Prosecutors in Taiwan have accused Bitmain Technologies of illegally poaching more than 100 Taiwanese engineers.

According to a report by Nikkei Asia, a probe has already been launched in New Taipei and Hsinchu — Taiwan’s semiconductor manufacturing hub — to investigate the activities of the Chinese crypto mining chipmaker.

The New Taipei Prosecutors Office says as part of the illegal poaching enterprise, the Bitcoin (BTC) mining chip maker allegedly set up shell companies that were used for the illicit recruitment, adding:

“We discovered that Bitmain has been poaching Taiwanese research and development talent to speed up its efforts on artificial intelligence chip capability by illegally setting up companies in Taiwan. The newly established companies served a headhunting purpose and the timespan of what Bitmain did dates back to 2018.”

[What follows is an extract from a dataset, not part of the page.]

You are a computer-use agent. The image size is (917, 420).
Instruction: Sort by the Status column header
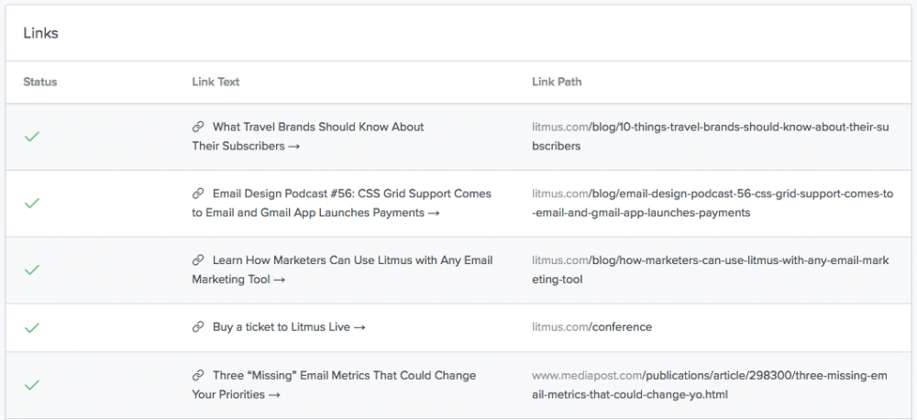pyautogui.click(x=40, y=83)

The move by Taiwanese officials comes as Beijing is reportedly upping the ante on its own chip manufacturing industry. Indeed, semiconductors are reportedly going to be a focus item at the National People’s Congress which begins on Mar. 12.

A global chip famine has risen to the forefront of the Sino-American economic tussle with U.S. President Joe Biden recently calling for a robust review of America’s semiconductor supply chain.

As previously reported by Cointelegraph, increasing demand for the limited supply of semiconductors has seen Bitcoin miners facing chip shortages. This situation has led to a significant premium on the price of crypto mining hardware both new and second-hand rigs.

Meanwhile, the investigation into Bitmain’s alleged illegal poaching of engineers could potentially veer into issues like the leaking of trade secrets and technology theft.

The investigation could also impact Bitmain’s relationship with Taiwan Semiconductor Manufacturing Company — the world’s largest chipmaker.

With semiconductor technology now a major focus of the economic tussle between China and the United States and the apparent deepening of diplomatic relationships between Washington and Taipei, the TSMC is reportedly working in tandem with major U.S. tech firms like Apple.

Reports indicate that TSMC and the iPhone manufacturer are exploring research and development protocols for the next generation 2 nanometer (2nm) chipsets.